R: Unfortunately, the BBS patients selected for the study had WES testing performed earlier, at the EUROWABB recruitment stage, and VUS variants in other genes were not considered at that time.

  1. How Transciptonic of BBS8 VS BBS10 differs?

R: We did not compare individual transcripts with each other, recognizing that this might be less informative. We decided to evaluate several patients overall.

  1. Are the authors planning to evaluate the differences in -omics among different BBS genotypes? The same with ALMS1. 

R: Thank you for your comment. We've thought about it, but we're not sure if we'll get further funding to be able to do the evaluation according to the genotypes.

  1. Does the healthy controls were genetically tested for ciliopathies?

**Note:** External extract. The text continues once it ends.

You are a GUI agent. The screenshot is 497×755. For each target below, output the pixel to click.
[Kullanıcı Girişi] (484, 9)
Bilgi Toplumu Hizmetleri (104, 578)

R: Healthy carriers at the time of collection of material for testing were adults with no chronic diseases and no significant clinical symptoms, including signs of ciliopathy, such as obesity, hyperglycemia, diabetes, heart disease, neurological disorders, kidney function, liver function and others. Hence - in the absence of medical indications for genetic testing - we waived it.

Round 2

Reviewer 1 Report

 

The authors refer to published studies showing the presence of primary cilia in iPSCs of various origins and their epithelial iPSCs probably have primary cilia, but their study would be improved by demonstrating the presence of primary cilia in these iPSCs and any changes in morphology resulting from the AMLS and BBS mutations.

            The authors preference to focus on general trends from the large datasets produced in RNA seq experiments is understandable, but the analysis tends to be more descriptive and less mechanistic concerning the defects in AMLS and BBS.

            The revised figures improve the presentation of the data, and the minor corrections in the text have been made.

Author Response

The authors refer to published studies showing the presence of primary cilia in iPSCs of various origins and their epithelial iPSCs probably have primary cilia, but their study would be improved by demonstrating the presence of primary cilia in these iPSCs and any changes in morphology resulting from the AMLS and BBS mutations.

            The authors preference to focus on general trends from the large datasets produced in RNA seq experiments is understandable, but the analysis tends to be more descriptive and less mechanistic concerning the defects in AMLS and BBS.

            The revised figures improve the presentation of the data, and the minor corrections in the text have been made.

R: Thank you for your comments. We are aware of the limitations of the work and have therefore added them in the manuscript.